As her husband approached his re-election campaign, however, Pat Nixon seemed to assume a more conservative and formal style of daywear for ceremonies as First Ladies, lengthening her short hemlines and wearing suit jackets that covered her arms
Certainly, the most iconic clothing that Pat Nixon wore also symbolized an important turning point in her husband’s presidency and the nation’s history. It was the bright red coat she wore upon arriving in China on Air Force One, as she joined the President in his famous 1972 trip to that nation.
She specifically wore it, knowing international television cameras would be following her live as she toured through the streets of Beijing, an exciting visual experience for most of the world, which had been restricted for decades from glimpsing this ancient city.
Among First Ladies, the only one who was ever a working professional in the women’s fashion industry was Betty Ford.
While studying and performing with Martha Graham’s modern dance troupe, Betty Bloomer earned an income working as a clothing model of the Powers Agency in New York.
When she returned home to Grand Rapids, Michigan she obtained a job also modeling in a local department store, and then took one there as the buyer.
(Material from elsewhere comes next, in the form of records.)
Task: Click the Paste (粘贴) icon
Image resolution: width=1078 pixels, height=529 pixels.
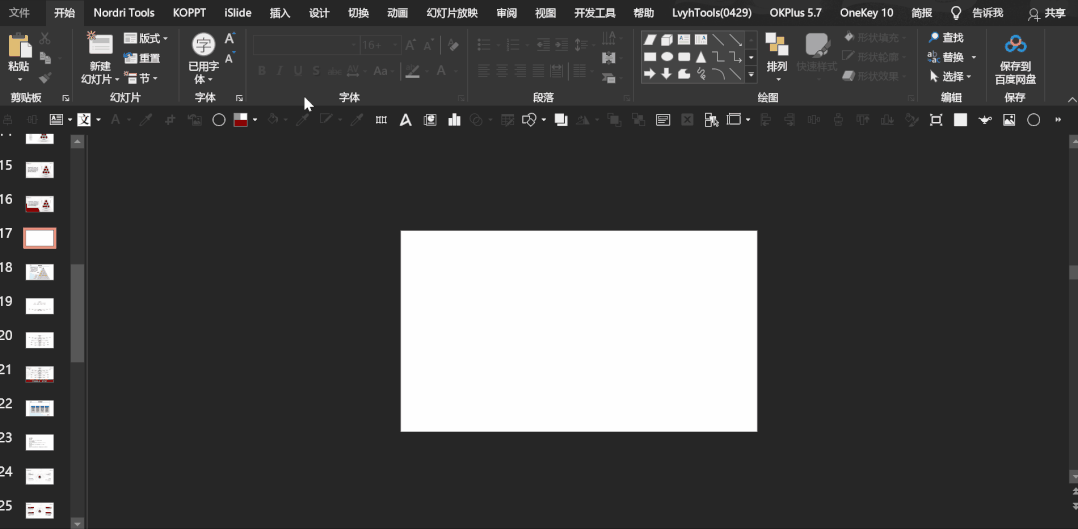Action: [19, 47]
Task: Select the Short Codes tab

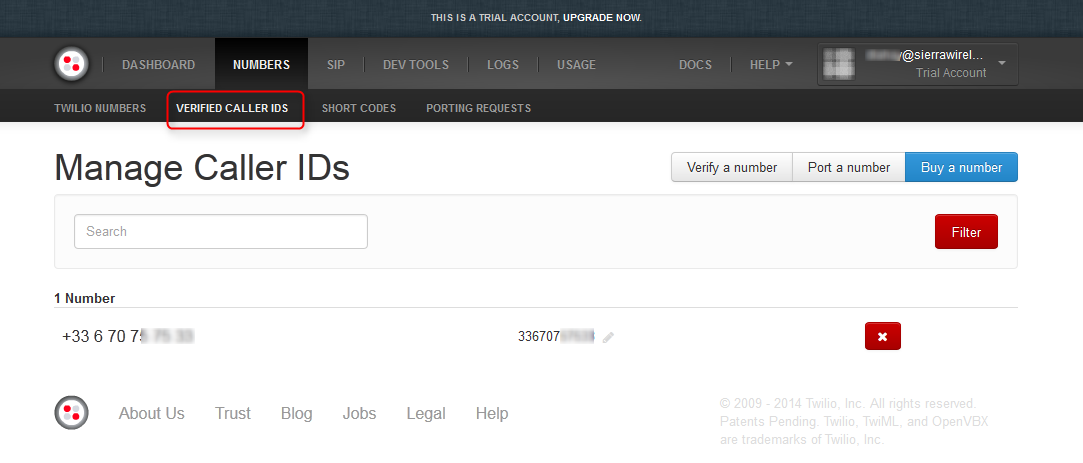Action: click(358, 108)
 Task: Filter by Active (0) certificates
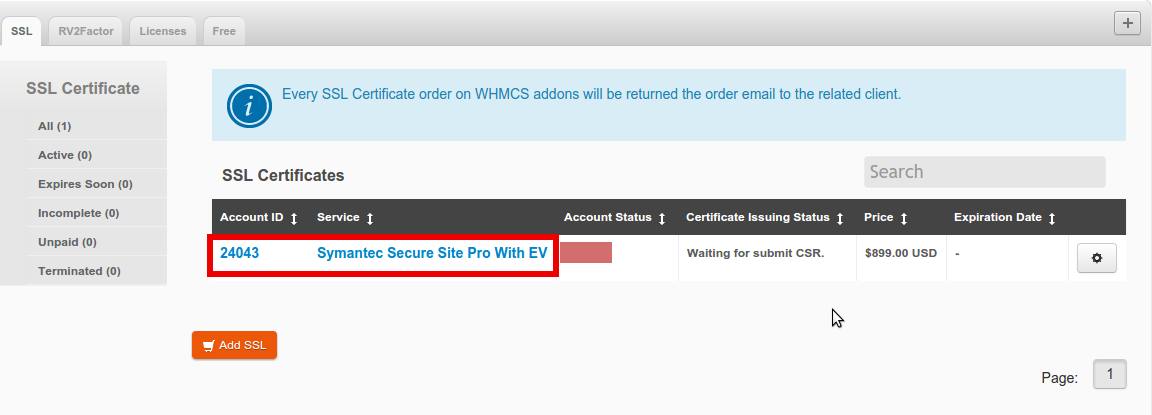65,155
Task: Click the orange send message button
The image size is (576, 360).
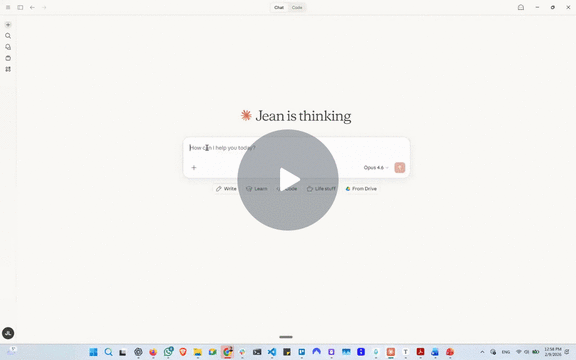Action: [x=400, y=168]
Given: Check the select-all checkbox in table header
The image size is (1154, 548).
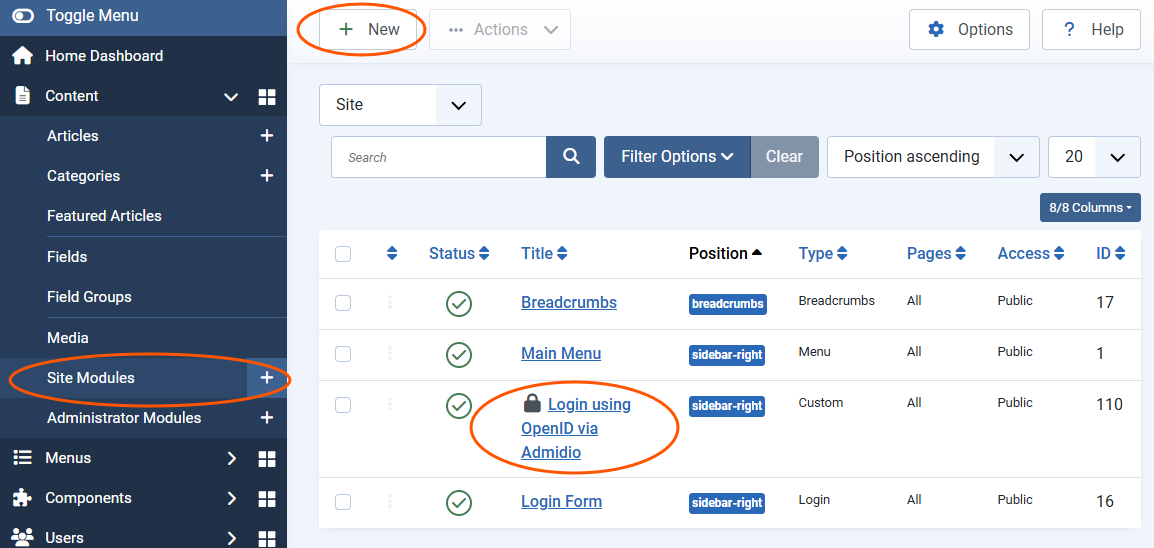Looking at the screenshot, I should (343, 254).
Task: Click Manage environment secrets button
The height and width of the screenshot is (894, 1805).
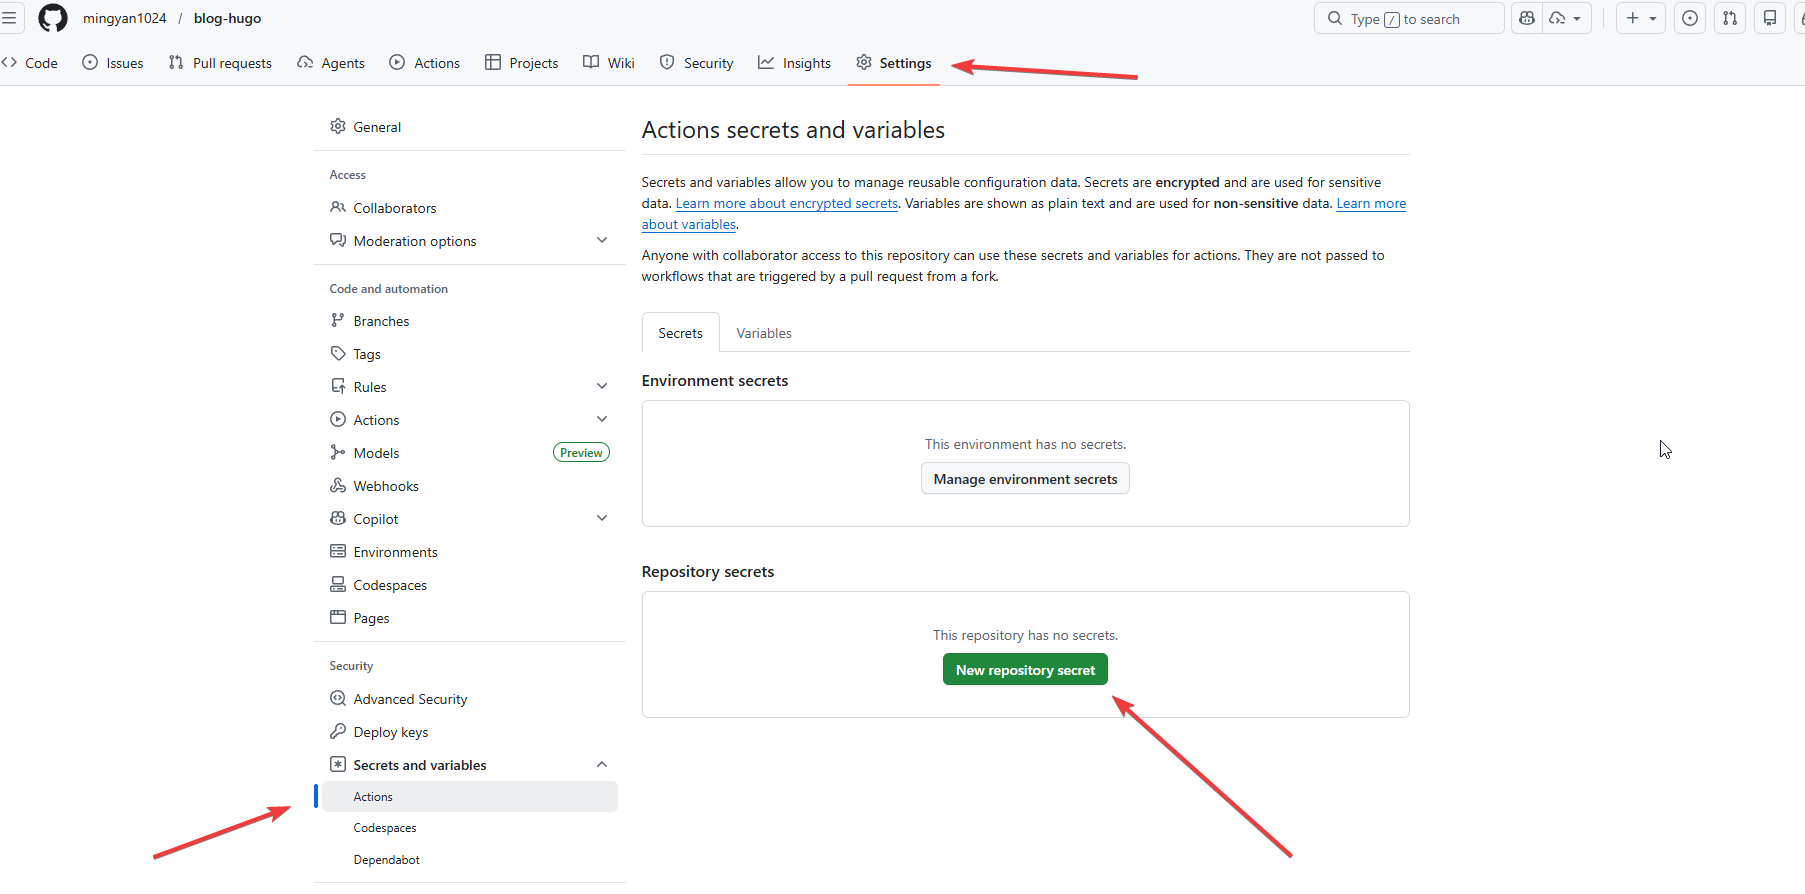Action: 1025,479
The job had her commuting to New York, center of the fashion industry and it was an avocation she sustained throughout her life.
Perhaps the most iconic image of Betty Ford was that of her in a pale blue suit with white piping as she held the Bible for her husband when he took the oath of office following the trauma of Nixon’s resignation that same day.
In this suit, Mrs. Ford remained in the camera view as he delivered his healing speech on how the nation had survived and would from that point on have a President who was honest and open. Her refreshing, open-necked, unadorned simple suit and its cool blue color seemed to reflect the refreshing change her husband was seeking to strike.
As First Lady, Mrs. Ford gave currency to large and colorful neck scarves, many of which were crafted by local designer Frankie Welch.
Although she served for less than three years, within that time as Betty Ford became more comfortable in the public role in which she had been unprepared to be thrust into, she became bolder in terms of appearing in gowns with dramatic necklines, slit hems showing off her trim legs, and a snugness that showed off her figure.
They were often in rich materials and bright colors. Her marked preference for the “mandarin color” that adapted a Chinese style neck appeared on a number of her evening gowns.
During her daytime events, Mrs. Ford sported many of the checkered, plaid and zigzag patterns that marked the era’s distinctive look, as well as caftans and capes.
In a sense she relaxed and began appearing in a way that reflected her genuine taste, cultivated from her years as a fashion industry professional.